[Input data]

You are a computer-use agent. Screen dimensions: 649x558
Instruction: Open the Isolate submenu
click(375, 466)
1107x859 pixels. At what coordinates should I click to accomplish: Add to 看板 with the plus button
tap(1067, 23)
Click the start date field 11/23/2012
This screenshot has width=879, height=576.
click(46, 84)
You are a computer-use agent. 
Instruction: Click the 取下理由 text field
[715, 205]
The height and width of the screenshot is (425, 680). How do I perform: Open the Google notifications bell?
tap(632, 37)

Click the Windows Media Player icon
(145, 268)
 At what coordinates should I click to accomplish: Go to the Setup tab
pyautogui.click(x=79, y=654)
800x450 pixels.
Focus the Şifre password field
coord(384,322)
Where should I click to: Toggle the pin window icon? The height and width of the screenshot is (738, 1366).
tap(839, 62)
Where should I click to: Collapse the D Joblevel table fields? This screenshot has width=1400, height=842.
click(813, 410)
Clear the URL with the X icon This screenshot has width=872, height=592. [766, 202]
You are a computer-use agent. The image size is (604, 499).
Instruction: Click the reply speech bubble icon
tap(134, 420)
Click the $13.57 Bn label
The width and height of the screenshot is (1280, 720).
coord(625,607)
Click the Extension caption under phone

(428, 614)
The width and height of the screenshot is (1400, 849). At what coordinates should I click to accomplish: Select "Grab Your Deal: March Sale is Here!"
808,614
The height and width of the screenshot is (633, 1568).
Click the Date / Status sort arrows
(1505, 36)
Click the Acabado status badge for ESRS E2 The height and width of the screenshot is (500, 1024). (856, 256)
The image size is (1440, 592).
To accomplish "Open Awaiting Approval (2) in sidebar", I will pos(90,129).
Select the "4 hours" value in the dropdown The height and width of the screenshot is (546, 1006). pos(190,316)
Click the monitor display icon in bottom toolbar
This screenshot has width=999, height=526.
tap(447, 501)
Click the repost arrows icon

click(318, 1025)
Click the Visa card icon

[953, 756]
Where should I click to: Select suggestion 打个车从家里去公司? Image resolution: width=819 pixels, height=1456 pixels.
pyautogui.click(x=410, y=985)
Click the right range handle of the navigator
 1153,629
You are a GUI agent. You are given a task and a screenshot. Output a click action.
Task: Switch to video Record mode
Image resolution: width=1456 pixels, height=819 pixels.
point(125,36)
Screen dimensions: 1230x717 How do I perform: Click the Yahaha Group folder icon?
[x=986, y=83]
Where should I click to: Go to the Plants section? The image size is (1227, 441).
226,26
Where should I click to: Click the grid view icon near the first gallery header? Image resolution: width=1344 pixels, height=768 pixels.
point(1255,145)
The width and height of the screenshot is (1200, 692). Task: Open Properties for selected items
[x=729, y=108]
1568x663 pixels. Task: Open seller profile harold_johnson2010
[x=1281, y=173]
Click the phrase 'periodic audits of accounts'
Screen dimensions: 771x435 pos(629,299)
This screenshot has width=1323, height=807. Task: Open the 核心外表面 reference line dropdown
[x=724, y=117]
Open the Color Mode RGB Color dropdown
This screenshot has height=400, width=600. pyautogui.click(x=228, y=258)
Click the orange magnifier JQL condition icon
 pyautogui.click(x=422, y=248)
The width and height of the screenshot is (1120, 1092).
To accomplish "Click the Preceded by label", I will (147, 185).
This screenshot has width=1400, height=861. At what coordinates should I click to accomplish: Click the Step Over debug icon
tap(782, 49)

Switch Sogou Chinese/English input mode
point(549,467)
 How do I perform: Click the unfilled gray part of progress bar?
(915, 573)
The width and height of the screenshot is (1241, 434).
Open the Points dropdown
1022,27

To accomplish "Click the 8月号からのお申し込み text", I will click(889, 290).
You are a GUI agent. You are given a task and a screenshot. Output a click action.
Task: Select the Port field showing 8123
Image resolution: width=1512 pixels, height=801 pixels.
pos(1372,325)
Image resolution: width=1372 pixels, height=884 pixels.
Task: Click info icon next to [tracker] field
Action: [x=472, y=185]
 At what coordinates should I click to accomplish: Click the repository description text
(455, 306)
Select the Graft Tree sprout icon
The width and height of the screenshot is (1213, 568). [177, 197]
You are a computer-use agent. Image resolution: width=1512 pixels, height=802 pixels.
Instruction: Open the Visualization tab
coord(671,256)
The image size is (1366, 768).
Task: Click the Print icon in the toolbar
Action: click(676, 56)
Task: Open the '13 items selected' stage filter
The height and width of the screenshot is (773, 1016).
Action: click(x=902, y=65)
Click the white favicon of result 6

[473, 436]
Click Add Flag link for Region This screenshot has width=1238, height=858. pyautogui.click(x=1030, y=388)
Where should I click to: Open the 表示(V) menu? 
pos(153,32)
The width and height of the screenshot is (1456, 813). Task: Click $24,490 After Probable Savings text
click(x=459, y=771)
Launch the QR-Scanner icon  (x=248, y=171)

[/Input data]

Set down exactly the lines that begin with the one containing "The width and height of the screenshot is (1456, 813)." and end with the last line above, and no others.

- Expected output -
The width and height of the screenshot is (1456, 813). Task: Click $24,490 After Probable Savings text
click(x=459, y=771)
Launch the QR-Scanner icon  (x=248, y=171)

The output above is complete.